● Data provided:

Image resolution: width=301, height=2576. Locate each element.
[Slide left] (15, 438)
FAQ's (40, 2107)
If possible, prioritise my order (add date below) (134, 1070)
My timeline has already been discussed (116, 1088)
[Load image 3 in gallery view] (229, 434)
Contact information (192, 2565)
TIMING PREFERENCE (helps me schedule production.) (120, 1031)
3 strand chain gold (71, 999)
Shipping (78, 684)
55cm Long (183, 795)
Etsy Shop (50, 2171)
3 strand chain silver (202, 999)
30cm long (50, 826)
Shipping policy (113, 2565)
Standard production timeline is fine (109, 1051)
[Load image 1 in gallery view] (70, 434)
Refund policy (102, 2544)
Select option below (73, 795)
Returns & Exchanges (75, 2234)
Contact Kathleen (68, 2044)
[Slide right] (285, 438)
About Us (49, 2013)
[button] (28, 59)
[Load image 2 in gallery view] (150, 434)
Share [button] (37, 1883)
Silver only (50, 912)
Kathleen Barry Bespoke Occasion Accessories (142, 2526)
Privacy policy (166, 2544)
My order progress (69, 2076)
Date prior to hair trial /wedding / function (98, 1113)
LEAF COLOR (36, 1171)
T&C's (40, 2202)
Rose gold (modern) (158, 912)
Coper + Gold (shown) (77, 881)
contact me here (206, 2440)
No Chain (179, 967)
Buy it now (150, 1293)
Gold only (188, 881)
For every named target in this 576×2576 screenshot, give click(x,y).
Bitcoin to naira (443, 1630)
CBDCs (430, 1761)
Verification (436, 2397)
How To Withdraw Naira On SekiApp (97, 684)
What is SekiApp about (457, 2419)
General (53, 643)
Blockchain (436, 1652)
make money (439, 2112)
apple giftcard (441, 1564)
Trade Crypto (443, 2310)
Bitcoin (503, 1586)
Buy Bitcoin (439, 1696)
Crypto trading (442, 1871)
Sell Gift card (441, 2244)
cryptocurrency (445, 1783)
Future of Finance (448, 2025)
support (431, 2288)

● Problem details: Look above for the line that holds "Sell Gift card (441, 2244)", then copy it and each line after it exactly, through the last line of the data.

● Result:
Sell Gift card (441, 2244)
cryptocurrency (445, 1783)
Future of Finance (448, 2025)
support (431, 2288)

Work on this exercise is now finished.